Лукас увидел, что Эджворт теряет сознание. Он поднялся, вытер руки о плащ и прихватил пистолет. Уже повернувшись к лестнице, он услышал голос Эджворта в последний раз:

— Я должен был перерезать тебе глотку, когда увидел тебя раненым после битвы. Следовало убить тебя, пока ты был в моей власти. С тех пор ты преследовал меня, словно адский дух. Теперь меня настигло твое возмездие.

Лукас не ответил. Ему нечего было сказать. Он одним махом взбежал по лестнице, стараясь больше не спотыкаться.

Поднявшись на второй этаж, Лукас оказался в узком коридоре. Из-за закрытых дверей доносились стоны, визг и смех. Он понял, куда попал.

Чтобы найти Викторию, пришлось бы распахивать каждую дверь одну за другой. Однако так он мог спугнуть Изабеллу Рикотт, и у нее хватило бы времени, чтобы принять меры предосторожности. Лукас нехотя вернулся на лестничную площадку и выглянул в окно, осматривая узкий карниз. Хорошо, что и это упражнение с недавних пор знакомо ему.

Виктория по-прежнему стояла у камина, когда заметила какое-то движение снаружи за окном. Она тут же поняла, кто спешит к ней. Облегчение. Теплая волна радости прошла по сердцу. Лукас здесь, скоро все будет в порядке. Виктория постаралась сосредоточить все свое внимание на разговоре с Изабеллой, чтобы та случайно не бросила взгляд в сторону окна.

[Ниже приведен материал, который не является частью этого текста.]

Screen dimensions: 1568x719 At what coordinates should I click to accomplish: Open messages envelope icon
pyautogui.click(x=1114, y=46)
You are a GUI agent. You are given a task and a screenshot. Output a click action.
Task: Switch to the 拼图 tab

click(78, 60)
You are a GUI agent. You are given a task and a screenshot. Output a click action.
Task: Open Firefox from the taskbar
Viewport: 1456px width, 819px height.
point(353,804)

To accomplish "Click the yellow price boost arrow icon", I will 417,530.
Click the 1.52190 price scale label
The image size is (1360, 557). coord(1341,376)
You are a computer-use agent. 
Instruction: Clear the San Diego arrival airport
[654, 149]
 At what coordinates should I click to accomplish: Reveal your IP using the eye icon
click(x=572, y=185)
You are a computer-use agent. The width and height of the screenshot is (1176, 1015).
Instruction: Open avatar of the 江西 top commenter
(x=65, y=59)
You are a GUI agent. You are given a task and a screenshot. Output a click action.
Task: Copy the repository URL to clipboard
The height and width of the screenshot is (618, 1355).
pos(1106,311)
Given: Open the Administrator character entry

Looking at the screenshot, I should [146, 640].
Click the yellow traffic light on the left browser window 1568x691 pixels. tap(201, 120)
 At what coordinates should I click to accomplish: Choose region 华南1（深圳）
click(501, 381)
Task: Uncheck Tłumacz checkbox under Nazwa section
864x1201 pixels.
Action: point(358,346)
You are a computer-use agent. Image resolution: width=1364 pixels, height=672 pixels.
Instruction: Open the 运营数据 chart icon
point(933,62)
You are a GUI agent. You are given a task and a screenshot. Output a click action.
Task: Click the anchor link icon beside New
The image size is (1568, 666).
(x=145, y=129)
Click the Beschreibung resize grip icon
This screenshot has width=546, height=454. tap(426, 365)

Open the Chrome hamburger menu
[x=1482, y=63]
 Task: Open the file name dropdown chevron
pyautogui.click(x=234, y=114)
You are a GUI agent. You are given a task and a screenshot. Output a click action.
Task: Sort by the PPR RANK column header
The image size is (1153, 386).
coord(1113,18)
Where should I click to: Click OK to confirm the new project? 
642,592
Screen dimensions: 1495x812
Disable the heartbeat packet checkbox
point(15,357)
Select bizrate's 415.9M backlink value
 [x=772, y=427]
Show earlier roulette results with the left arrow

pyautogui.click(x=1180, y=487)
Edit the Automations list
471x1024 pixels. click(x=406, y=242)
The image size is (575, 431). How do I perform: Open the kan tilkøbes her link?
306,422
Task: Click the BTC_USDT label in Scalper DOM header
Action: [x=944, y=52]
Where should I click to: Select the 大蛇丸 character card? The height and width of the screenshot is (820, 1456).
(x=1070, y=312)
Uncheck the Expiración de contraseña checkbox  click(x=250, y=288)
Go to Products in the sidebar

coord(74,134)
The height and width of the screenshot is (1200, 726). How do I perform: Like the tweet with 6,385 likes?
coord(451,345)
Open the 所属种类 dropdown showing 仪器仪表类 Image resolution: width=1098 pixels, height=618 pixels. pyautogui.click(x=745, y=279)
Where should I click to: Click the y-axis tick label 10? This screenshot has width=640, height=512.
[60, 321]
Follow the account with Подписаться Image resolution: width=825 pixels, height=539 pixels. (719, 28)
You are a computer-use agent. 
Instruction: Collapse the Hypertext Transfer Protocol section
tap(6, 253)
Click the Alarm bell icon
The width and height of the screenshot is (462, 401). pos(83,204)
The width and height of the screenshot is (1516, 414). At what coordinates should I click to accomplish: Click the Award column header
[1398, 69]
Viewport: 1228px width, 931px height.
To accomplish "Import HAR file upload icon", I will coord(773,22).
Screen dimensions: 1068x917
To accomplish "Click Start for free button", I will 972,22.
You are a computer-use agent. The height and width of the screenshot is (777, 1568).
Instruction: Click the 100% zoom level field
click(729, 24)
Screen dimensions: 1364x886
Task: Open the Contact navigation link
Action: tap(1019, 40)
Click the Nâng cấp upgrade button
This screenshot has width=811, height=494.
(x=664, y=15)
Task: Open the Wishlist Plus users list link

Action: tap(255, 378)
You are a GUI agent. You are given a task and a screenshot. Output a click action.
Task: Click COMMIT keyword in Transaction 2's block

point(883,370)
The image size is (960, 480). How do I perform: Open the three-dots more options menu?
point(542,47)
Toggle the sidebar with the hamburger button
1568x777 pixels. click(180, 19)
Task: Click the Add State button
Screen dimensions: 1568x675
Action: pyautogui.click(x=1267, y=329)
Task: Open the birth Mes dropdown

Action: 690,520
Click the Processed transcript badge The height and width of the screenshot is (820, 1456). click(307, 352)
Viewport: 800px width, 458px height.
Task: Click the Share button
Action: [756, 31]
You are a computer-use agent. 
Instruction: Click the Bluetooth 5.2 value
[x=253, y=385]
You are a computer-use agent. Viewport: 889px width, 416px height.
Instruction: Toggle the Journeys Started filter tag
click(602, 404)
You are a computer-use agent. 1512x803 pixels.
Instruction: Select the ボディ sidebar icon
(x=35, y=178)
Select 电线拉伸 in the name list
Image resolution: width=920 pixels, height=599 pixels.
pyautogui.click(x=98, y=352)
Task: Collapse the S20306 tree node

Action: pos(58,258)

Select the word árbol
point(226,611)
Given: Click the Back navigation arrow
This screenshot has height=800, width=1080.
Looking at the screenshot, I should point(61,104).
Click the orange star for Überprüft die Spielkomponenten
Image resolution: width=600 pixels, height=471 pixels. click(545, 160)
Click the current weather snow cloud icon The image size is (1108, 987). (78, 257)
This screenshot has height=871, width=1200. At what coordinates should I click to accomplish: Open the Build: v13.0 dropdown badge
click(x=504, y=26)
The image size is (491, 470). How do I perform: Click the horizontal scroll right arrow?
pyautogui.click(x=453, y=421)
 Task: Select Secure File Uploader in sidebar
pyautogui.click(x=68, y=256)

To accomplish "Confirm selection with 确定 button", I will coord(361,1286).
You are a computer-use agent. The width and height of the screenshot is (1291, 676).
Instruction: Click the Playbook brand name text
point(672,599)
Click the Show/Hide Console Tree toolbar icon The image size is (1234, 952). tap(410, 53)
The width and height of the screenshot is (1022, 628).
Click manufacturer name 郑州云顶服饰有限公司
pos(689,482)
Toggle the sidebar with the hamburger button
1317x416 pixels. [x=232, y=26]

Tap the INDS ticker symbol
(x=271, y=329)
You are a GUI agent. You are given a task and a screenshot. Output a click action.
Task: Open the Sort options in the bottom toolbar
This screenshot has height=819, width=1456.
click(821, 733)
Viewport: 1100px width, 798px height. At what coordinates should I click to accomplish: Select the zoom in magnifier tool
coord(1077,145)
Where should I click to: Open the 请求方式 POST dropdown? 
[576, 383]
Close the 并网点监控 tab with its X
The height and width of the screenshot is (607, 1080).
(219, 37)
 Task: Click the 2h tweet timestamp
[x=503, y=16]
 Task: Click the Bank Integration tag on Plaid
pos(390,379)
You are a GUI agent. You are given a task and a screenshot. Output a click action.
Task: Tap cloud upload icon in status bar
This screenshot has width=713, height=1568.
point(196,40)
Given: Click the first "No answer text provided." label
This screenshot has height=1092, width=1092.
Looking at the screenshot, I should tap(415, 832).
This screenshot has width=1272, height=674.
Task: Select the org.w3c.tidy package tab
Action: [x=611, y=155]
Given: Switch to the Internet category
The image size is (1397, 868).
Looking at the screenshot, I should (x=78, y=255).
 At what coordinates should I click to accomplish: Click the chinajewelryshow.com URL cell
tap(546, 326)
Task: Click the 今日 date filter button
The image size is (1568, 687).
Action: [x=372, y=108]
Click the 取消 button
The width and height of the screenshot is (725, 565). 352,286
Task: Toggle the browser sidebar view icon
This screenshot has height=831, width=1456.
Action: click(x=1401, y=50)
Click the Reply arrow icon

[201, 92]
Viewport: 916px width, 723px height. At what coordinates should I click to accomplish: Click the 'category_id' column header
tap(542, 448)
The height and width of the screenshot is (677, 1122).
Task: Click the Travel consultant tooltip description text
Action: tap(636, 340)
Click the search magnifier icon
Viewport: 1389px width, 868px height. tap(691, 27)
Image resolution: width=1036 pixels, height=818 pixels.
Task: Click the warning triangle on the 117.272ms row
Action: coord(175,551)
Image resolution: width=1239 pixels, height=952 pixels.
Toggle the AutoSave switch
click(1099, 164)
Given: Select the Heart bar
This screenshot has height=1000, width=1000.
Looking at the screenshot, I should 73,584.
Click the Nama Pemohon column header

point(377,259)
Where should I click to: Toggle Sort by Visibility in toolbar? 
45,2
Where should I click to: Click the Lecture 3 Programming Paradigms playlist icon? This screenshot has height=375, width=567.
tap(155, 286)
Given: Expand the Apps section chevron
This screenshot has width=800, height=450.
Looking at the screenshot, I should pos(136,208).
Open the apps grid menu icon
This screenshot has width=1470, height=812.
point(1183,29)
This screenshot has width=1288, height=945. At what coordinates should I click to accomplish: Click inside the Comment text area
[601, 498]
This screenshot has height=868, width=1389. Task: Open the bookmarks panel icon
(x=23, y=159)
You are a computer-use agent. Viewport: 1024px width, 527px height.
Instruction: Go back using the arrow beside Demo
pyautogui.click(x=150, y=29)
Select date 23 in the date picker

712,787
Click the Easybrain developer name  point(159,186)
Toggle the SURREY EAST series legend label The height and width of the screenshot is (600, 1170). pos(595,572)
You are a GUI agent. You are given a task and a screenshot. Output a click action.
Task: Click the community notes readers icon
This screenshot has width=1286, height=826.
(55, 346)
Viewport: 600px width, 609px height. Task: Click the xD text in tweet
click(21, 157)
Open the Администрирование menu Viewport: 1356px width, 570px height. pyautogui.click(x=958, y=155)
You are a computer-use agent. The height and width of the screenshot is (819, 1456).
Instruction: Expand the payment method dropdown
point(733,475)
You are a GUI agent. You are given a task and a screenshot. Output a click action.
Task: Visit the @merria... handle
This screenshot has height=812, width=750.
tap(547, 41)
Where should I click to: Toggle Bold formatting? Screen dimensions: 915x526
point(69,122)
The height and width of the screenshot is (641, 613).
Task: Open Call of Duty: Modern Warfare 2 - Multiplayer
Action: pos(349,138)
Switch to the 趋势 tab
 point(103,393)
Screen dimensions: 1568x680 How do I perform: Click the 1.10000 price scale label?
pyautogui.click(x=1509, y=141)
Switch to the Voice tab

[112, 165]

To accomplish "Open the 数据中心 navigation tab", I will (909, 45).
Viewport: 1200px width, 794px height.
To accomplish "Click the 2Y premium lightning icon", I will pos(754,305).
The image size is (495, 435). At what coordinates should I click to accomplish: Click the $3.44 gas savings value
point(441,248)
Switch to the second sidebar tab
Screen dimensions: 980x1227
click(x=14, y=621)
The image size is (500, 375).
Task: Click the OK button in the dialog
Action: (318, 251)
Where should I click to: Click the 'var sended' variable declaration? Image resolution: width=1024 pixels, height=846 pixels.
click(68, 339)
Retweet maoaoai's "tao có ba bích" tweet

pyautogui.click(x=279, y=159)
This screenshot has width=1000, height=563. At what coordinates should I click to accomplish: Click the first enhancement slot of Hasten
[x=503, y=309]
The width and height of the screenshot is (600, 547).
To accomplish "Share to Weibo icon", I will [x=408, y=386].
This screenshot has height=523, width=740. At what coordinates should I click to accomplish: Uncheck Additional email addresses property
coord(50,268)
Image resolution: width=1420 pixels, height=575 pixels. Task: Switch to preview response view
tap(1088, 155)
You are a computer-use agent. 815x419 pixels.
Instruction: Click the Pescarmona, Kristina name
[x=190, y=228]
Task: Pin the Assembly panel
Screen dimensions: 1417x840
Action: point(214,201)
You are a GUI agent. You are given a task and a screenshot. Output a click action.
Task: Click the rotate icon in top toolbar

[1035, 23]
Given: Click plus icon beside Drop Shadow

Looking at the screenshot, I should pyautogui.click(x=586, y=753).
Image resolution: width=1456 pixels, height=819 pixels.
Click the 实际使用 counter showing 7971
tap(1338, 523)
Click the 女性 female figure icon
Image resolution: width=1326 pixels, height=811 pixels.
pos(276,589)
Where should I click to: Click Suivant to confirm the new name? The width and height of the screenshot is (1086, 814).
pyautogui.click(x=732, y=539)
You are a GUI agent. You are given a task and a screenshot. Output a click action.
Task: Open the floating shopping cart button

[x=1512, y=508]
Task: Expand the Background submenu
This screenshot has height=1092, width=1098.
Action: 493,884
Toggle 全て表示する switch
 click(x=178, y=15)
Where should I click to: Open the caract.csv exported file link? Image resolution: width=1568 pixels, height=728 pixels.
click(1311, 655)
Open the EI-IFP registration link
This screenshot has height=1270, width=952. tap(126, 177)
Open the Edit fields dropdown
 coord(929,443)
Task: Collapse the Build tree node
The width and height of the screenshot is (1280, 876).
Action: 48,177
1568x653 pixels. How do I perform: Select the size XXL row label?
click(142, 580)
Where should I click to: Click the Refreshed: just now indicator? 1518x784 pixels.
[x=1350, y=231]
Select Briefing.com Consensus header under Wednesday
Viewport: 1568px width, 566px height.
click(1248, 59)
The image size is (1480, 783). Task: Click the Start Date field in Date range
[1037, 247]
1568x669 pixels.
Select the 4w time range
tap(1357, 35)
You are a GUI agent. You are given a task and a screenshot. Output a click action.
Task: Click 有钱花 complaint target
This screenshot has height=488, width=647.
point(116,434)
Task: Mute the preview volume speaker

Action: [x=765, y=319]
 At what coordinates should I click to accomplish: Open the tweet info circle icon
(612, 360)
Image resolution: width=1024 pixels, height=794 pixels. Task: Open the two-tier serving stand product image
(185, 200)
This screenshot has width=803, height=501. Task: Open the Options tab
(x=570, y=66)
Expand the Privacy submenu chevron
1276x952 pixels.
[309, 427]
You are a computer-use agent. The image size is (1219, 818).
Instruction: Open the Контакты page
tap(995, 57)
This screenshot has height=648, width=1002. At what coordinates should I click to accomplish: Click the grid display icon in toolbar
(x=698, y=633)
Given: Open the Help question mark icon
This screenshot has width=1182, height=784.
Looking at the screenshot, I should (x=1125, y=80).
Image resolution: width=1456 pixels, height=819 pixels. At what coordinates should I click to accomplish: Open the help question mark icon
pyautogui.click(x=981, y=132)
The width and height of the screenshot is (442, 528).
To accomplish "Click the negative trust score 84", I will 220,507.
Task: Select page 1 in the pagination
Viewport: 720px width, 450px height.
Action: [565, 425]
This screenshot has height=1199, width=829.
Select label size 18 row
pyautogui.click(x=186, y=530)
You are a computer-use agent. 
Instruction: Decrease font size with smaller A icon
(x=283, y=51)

— Изабелла, как ты думаешь, сможешь ли ты отказаться от привычки ходить ночью по городу в мужском костюме? Такое интересное, такое веселое занятие. Что касается меня, мне нелегко будет отвыкнуть. Такое приятное чувство полной свободы. Правда, мир стал бы намного лучше, если бы женщинам разрешили носить бриджи, когда им захочется?

Изабелла угрожающе подняла пистолет:

— Заткнись, Виктория. Тебе уже нечего волноваться о своем костюме.

Виктория усмехнулась и носком сапога поправила полено в камине:

— Эджворт — плохой сообщник. Возможно, слабые мужчины и бывают полезны, но в тяжелую минуту на них нельзя положиться. Я лучше, чем другие, знаю, как трудно иметь дело с сильным мужчиной, но зато он всегда надежен. А ты хотя бы раз встречала надежного мужчину, Изабелла? Недавно я поняла, что такие мужчины очень редки, ими следует дорожить.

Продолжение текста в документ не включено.